In our erlang world, we have no proper definition of what is a date, but most of us will read this as a date {2016,2,12} and this as a datetime {{2016,2,12},{10,0,12}}. As a matter of fact, we do have type definitions for those things in calendar module:

%%----------------------------------------------------------------------
%% Types
%%----------------------------------------------------------------------

-export_type([date/0, time/0, datetime/0, datetime1970/0]).

-type year()     :: non_neg_integer().
-type year1970() :: 1970..10000.
-type month()    :: 1..12.
-type day()      :: 1..31.
-type hour()     :: 0..23.
-type minute()   :: 0..59.
-type second()   :: 0..59.
-type daynum()   :: 1..7.
-type ldom()     :: 28 | 29 | 30 | 31.
-type weeknum()  :: 1..53.

-type date() :: {year(),month(),day()}.
-type time() :: {hour(),minute(),second()}.
-type datetime() :: {date(),time()}.

But, again, according to those definitions this is a perfectly valid datetime: {{2016,2,31},{0,0,0}}. And if this doesn't seem that bad to you, check heuristics 3 and 4 below.
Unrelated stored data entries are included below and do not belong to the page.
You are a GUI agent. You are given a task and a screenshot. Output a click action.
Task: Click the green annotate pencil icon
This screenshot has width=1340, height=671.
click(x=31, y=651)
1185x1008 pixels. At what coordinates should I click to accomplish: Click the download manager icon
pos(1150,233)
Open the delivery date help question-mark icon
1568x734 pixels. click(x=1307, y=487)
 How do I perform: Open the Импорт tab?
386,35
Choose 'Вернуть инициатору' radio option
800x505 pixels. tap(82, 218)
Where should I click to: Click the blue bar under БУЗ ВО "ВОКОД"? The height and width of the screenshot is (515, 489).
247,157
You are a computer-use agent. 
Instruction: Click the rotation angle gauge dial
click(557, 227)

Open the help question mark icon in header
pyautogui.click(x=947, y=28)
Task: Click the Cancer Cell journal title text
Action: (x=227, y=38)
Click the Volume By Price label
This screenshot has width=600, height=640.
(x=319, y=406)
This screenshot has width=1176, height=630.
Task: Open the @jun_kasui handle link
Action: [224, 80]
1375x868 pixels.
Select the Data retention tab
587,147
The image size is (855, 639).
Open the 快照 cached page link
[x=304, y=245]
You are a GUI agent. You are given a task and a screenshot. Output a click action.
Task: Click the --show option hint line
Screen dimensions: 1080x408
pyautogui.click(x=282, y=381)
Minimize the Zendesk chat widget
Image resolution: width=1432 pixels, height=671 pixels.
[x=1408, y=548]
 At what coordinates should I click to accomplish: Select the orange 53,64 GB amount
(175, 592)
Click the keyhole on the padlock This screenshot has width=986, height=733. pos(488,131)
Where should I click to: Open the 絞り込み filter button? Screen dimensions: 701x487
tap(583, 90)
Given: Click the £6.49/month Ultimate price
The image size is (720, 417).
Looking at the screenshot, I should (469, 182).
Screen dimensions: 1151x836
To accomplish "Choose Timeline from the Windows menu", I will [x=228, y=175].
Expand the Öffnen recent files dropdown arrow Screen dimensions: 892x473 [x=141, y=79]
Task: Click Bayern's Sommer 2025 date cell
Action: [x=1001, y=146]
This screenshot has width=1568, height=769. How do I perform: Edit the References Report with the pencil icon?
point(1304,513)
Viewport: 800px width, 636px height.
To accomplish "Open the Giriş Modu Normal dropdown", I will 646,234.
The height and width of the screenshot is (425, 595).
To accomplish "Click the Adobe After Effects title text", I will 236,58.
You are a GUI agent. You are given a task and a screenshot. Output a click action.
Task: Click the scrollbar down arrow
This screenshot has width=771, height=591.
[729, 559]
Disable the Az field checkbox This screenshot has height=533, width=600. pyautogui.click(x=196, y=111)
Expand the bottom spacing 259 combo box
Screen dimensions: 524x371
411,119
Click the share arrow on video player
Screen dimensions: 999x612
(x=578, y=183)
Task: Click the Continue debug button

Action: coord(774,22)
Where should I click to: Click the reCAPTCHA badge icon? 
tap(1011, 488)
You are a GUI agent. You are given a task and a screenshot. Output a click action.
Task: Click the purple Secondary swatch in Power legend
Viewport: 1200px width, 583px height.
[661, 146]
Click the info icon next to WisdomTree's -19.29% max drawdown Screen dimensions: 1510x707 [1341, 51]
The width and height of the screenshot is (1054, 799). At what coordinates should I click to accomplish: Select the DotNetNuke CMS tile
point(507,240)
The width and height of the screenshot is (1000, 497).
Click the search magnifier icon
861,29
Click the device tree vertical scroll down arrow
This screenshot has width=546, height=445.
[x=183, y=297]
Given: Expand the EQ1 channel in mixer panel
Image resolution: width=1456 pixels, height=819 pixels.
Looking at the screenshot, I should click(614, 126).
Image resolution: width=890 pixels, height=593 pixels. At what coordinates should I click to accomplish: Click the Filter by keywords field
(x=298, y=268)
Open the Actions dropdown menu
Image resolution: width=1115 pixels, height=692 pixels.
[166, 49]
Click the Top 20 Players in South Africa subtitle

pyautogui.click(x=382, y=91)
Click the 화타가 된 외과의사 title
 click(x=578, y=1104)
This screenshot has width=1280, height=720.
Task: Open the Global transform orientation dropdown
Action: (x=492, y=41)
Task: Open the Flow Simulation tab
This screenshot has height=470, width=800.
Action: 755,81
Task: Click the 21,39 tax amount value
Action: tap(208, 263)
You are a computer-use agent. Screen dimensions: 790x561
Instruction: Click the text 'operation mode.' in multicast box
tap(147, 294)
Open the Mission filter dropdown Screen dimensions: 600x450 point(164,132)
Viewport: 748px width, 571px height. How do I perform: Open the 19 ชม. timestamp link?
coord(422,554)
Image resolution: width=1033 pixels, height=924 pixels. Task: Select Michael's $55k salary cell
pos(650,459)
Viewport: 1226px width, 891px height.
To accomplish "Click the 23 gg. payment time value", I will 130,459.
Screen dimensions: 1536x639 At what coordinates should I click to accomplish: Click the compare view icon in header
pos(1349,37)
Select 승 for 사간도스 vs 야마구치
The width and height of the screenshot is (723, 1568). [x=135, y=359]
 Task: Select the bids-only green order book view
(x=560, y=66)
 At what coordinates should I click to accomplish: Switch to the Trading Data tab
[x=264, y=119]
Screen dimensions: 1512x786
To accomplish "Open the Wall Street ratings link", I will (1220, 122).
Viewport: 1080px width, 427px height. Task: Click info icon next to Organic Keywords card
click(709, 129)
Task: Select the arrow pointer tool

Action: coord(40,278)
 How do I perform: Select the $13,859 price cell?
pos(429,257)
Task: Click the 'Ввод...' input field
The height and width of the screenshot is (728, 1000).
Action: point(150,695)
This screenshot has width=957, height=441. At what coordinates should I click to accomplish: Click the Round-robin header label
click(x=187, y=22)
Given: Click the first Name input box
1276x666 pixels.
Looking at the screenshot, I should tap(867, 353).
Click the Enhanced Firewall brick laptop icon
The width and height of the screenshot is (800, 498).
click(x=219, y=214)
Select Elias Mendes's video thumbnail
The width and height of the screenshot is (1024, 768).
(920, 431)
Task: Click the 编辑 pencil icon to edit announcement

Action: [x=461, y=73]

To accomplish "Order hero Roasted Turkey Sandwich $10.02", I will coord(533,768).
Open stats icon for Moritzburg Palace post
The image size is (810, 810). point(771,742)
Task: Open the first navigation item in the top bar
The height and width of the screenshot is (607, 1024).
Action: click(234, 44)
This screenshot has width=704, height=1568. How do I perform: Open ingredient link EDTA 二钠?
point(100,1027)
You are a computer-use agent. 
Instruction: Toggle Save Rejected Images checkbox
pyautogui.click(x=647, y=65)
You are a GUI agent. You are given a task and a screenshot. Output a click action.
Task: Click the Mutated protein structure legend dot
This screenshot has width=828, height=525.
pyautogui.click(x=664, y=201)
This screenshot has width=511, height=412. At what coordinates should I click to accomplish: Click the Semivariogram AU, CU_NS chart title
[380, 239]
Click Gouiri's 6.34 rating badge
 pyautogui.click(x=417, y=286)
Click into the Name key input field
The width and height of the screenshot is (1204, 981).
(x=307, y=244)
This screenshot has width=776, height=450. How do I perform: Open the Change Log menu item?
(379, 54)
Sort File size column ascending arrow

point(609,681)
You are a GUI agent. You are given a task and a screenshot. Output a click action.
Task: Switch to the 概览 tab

Entities in your problem domain that are represented by multiple Models in your system


Back again to our previous example with the invoice items. If your system lets you represent those items in the air (i.e. not actually tied to the invoice to which they belong), what happens if you first create them and then you forget/fail to create the invoice itself? What do those items represent then? What real life entity will they be modeling?

Models in your system that represent multiple Entities in the real world


Hernán in his talk used the number 0 as an example for this. In the sense that 0 can be 0 meters, 0 items, 0 invoices, false, etc. And, since 0 by itself doesn't carry any other information about what it is being used for, when you're trying to debug the system you need to check the context in which that value is used/created/etc. to see what that 0 actually means. That, most of the times, is actually pretty complex, and many times it is just impossible.

In Erlang, I've seen that happening countless times. Even dialyzer is many times confounded on what your [] actually is. If you have a function that receives lists of invoices ([invoices:invoice()]) and you're incorrectly calling that function with lists of users ([users:user()]), dialyzer won't complain since an emtpy list of users is also a totally valid list of invoices.

Many of those empty-list scenarios are simply unavoidable, but some other similar problems are: In real life, an invoice is actually an invoice once it's fully written; before that it's just a piece of paper, maybe an invoice template. Your system should properly model that reality: You should not use a single ADT for both the invoices and the invoice_templates. If you keep those two things in independent modules, you'll not need to check the status of each invoice everywhere to see if you can use its amount or if it's still not ready.

2. Immutability

This one is nothing new to my fellow Erlangers, but it's always good to see that people from OOP World also praise Immutability like we do. As a matter of fact, in support of immutability, Hernán exhibited the same benefits and reasonings we're constantly expressing to the world. By keeping objects immutable, we never need to know in which context this object produced that error. Hernán expressed this in a very nice way:

By using immutable objects you don't need to consider the passage of time when you're bulding or debugging your system.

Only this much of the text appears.